2. New York City’s Public Swimming Pools

To understand the importance of the city’s network of public swimming pools, it’s essential to look back at the history of baths as a public health initiative in New York City. The public bathhouse and floating baths in the city’s rivers, initiatives during the City Beautiful movement when indoor plumbing was still a luxury, firmly established the government’s role in providing places to bathe and swim.

In the 1930s and ’40s, the Department of Parks in New York City was given jurisdiction over city bathhouses and the agency “harnessed Works Progress Administration labor to develop a series of outdoor pools for the city,” describes the New York City Department of Parks & Recreation today.
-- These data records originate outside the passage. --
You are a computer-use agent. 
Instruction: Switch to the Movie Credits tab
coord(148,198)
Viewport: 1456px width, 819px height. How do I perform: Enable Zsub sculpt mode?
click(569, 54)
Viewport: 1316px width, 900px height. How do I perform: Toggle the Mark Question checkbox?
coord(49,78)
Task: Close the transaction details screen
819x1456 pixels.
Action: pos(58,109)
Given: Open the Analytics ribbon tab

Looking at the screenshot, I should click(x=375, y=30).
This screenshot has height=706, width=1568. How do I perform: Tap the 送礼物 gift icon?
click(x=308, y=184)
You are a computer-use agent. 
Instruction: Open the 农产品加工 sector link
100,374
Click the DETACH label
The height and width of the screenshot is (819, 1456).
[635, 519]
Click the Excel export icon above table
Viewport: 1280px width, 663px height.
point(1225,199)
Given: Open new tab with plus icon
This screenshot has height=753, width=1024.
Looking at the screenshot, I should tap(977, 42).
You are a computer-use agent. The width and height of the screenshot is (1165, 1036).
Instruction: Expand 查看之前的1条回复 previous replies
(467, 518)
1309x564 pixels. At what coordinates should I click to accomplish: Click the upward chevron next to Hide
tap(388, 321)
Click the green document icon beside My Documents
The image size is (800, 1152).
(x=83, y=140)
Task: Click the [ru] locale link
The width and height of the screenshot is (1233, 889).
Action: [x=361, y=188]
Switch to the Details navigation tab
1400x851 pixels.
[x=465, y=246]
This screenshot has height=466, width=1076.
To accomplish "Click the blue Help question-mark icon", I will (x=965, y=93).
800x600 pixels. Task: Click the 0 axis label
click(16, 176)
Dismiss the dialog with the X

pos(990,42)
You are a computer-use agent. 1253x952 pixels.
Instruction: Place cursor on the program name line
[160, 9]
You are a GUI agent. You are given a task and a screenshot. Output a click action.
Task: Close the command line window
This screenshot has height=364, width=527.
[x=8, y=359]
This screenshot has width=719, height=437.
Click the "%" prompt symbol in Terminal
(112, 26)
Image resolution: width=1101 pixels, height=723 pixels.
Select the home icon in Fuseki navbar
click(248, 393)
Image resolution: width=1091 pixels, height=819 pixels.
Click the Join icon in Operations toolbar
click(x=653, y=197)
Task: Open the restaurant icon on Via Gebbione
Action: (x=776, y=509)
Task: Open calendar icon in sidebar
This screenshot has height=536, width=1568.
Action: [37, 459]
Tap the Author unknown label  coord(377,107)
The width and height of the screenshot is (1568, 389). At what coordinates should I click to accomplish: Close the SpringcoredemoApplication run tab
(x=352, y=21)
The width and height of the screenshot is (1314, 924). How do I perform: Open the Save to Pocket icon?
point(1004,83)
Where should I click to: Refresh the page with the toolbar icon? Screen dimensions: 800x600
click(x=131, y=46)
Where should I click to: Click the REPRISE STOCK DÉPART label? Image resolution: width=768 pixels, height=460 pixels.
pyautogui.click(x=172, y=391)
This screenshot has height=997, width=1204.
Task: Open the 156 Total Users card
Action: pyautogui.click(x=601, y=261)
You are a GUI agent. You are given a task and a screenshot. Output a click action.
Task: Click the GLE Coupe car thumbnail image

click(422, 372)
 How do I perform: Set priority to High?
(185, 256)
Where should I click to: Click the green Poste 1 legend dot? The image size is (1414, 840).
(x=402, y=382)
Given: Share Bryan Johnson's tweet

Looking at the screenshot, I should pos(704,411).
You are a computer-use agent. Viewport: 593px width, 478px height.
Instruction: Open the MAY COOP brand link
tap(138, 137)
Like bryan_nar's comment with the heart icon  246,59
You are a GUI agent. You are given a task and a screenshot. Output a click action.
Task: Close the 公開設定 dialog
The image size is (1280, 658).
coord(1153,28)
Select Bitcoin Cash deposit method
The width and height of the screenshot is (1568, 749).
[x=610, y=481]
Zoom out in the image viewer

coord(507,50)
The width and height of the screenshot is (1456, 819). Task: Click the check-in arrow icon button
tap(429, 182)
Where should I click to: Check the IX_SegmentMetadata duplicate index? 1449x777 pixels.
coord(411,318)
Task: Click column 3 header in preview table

In 1936, 11 pools were opened by Robert Moses, Parks Commissioner, and Mayor Fiorello LaGuardia. In total, Moses oversaw the construction and opening of 23 public pools and bathhouses. Some of the WPA-era pools and accompanying buildings are landmarks, including the Art Moderne-style Tompkinsville Pool Bath House in Staten Island and the Sunset Play Center Bathhouse in Sunset Park, Brooklyn. Others, including the Astoria Pool, the largest in New York City, are not landmarked but are noted for their cutting edge design. The Astoria Pool, with a backdrop of Moses’ cash cow creation, the Triborough Bridge, is an Olympic-standard size pool that can fit 3000 people.